Microsoft incident highlighted the issue

Last week, the issue was highlighted when a former Microsoft employee was arrested for selling secret documents of Windows 8 source code. The charges were filed against the Russian-born Alex Kibkalo in a Seattle federal court. The Hotmail exchanges between Kibkalo and a French blogger were presented as proof against Kibkalo. These emails were read by Microsoft, without a specific court order.

This incident aroused the curiosity in the Guardian’s Hern to see if other tech giants also follow similar guidelines with regard to reading users’ e-mail accounts. Hern then went through the legal agreement that most of the users generally skip by pressing the “Agree” button.

Apple, Yahoo, Google have similar agreements

Here is the relevant portion of the Apple Inc. (NASDAQ:AAP)’s iCloud agreement: “You acknowledge and agree that Apple may, without liability to you, access, use, preserve and/or disclose your Account information and Content to law enforcement authorities, government officials, and/or a third party……”

Yahoo requires users to “acknowledge, consent and agree that Yahoo may access… your account information and Content… in a good faith belief that such access… is reasonably necessary to… protect the rights… of Yahoo.”

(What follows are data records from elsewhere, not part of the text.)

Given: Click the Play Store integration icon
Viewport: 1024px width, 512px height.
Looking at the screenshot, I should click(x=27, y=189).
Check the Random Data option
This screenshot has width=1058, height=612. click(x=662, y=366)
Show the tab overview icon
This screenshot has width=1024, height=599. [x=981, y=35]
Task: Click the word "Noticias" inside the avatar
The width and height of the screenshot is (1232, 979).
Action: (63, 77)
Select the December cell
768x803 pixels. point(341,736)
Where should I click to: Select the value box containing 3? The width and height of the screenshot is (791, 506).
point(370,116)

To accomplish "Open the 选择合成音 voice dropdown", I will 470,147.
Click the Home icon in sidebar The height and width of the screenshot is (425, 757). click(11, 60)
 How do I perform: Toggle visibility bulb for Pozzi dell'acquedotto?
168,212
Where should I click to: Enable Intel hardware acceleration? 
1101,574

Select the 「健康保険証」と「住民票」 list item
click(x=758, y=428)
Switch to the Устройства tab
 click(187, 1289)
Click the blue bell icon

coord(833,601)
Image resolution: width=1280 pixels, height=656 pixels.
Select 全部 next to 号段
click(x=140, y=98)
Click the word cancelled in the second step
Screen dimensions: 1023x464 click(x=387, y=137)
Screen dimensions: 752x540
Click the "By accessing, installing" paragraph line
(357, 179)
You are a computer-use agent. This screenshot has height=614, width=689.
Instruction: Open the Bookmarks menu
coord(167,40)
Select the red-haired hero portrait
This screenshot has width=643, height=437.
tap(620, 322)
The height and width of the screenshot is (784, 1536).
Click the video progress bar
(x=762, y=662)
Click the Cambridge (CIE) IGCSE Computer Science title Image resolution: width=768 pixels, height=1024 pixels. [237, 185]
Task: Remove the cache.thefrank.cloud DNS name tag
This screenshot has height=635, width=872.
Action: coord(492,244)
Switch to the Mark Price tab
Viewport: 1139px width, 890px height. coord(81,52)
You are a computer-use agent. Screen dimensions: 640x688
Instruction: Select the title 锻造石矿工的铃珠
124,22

Google Inc (NASDAQ:GOOG) agreement asks users to “acknowledge and agree that Google may access… your account information and any Content associated with that account… in a good faith…”

The current laws in place are inadequate to prevent the tech firms from accessing the emails. For standard law enforcement, a warrant is required to read a person’s email, but on hosting servers there are no such restrictions. So though reading others’ email without a court order is considered reprehensible, it is perfectly legal as long as you happen to be the company that hosts the email service.